What a hideous forest
Surrounded Whitehaven
Twisted black mountains
Wolves howled in madness
Never I ventured beyond the stone towers
As dusk spread her black wings
At the edge of the dark, wild wood
But one windy evening gathering timbers
Under white elm trees in shadows I saw her
The darkest of beauties
With her basket of cherries
The wind at her black skirts
Like the hands of the wild, dark wood
She turned in her terror
A madness possessed us
In shadows she pulled me


        "Stalled"

Falling snow spun above the road winding
 through the dark woods where my pickup stalled.
  Falling snow hissing through the air, painting my  windows
white till the trees disappeared. Even though I started  to
feel cold and I was far from town, I just sat there  in
the dark.

  Ensnared by nature's volatility, the protagonist  conjures a palpable sense of resignation, even acquiescence,  at the prospect of being snowbound in the woods.
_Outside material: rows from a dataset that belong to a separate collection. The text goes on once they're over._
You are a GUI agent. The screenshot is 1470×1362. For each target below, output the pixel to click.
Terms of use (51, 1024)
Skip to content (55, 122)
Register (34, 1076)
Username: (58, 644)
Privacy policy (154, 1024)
This eerie  yearning to become one with nature is conceivably the origin  of what I would refer to as the topographical uncanny in Sparks's poetics; that is, the uncanny  does not arise so much from the space of nature itself as from  the emotional complexities of the narrator's response to it.  In "I Fell," also from Through the Trees, the desire for a communion with nature, however violent, is even more urgent: "Walking  under those swaying trees, branches bowed with ice, I wanted  one to fall on me, to pin me in the snow." And, three cuts  later on the same record, the first-person narrator of "Bury  Me Here" wants to be submerged "with the spiders and fish" at  the end of a murky road where "black bears crawl to sleep,  tree sap slowly seeps and the sunrise never comes." Sometimes  nature intervenes more directly, as in the aforementioned "Lie  Down" from the In the Air album, where the narrative point of view oscillates between  an external narrator and the sea itself:

 
Tuesday at dawn Michael's glasses washed ashore with  a
 styrofoam box and two broken oars. He'd been digging  for
 clams in the muddy swamp weeds when he heard the  salt water
 whisper to him, 'Lie down, lie down in the dark rolling  sea.
 When you get to the bottom we'll kiss you to sleep.'
 Michael threw his glasses in the cold  green water.
 

Elsewhere, as in "Don't be scared" (also from In the Air), nature is imbued with a more  uplifting element, featuring a gathering flock of swallows - harbingers  of hope - that "fall in a wave and tap" on the protagonist's window "with their beaks." For Sparks, the wilderness and its  agents seem invariably to be capricious, the motive of her  characters wholly indecipherable.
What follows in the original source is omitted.